Well, there was a foolish question. Polly could see that, even through the blind terror of her tears.

“Of course I am, you bloody fool.”

“Because I love you?” Jack asked.

“I don’t care why.”

“Love is the enemy of ambition, Polly,” Jack said. “I made that decision sixteen years ago, in the early hours of the morning in a hotel room. There’s no point going back on it now.”

“Jack!”

But Polly could see in Jack’s eyes that her time was up.

“Like I said,” and his voice seemed to come from somewhere else, “people die every day.”

Jack was a stranger to Polly now. She no longer recognized him. Whatever it was that she had loved in him had simply disappeared; all that remained was pride and ambition. It was as if he had shut down his heart and soul, had removed himself emotionally from the scene. He had gone over this moment in his mind a thousand times and knew that he could not trust himself to say goodbye, he never had been able to say goodbye to Polly.

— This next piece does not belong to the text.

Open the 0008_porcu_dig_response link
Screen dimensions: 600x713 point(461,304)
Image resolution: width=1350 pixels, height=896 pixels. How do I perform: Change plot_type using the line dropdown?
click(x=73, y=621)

And so in his mind at least he stood apart. It was not his finger squeezing the trigger but some other self, a separate personality too strong to be denied. He watched himself as the story unfolded, knowing the sequence of events exactly, like a series of stills from an old movie.

The soldier shoots the girl in the forehead. The girl falls back upon her bed, stone dead. The soldier wipes his eyes on the sleeve of his coat (he is surprised to discover how upset he is) and takes a last look round. Confident that there is nothing of his left in the room save for a single bullet, he picks up his bag and without looking again at the dead girl he lets himself out of her flat. Ensuring that his overcoat entirely covers his uniform, the soldier descends to the front door and, having checked that there is nobody about in the street outside, he quietly leaves the house. He then drives himself back to the private hotel in Kensington in which he has been staying, parks his plain hirecar in the private car park, and returns to his bedroom. The following morning he is collected in an army car and begins his journey to Brussels in order to continue with the business of NATO.

That was what was supposed to happen, anyway.

One bullet between the eyes and leave.

But Jack did not shoot. He had meant to, he had been about to, but he had talked too long and he had missed his chance. Because in what was to have been Polly’s final second on earth, at the point when Jack began to draw his finger back on the flimsy resistance of the trigger, there was a knock at Polly’s door. More than a knock – a bang, a thud, the crash of a body throwing itself against the solid panels.

56

The Bug had remained frozen for some time after killing the milkman. He had stood on the sodden, sticky stair carpet, gaping at the corpse that he had made, wondering what on earth he could do now. He could, in fact, do anything, because it was all up for him. He had stabbed a man to death and there was no hope of escape from the consequences. The police knew that he was about and that he had a knife; his mother had made sure of that. They would put him away now, that much was sure, not just for a month or two but for ever. His life was over and it was so unfair. All he had been trying to do was protect her. He had acted always out of love.

And now he would never have her, not even once. He would be locked away from her, never again to feast his eyes upon her beauty. Even if they ever did let him out, which he doubted, she would have long since grown old and ugly.

Then a wicked thought began to grow in Peter’s mind. He would have her, he would have her that very night, before the police arrived. He would go upstairs, kill the American and make love to Polly, rape her if she resisted.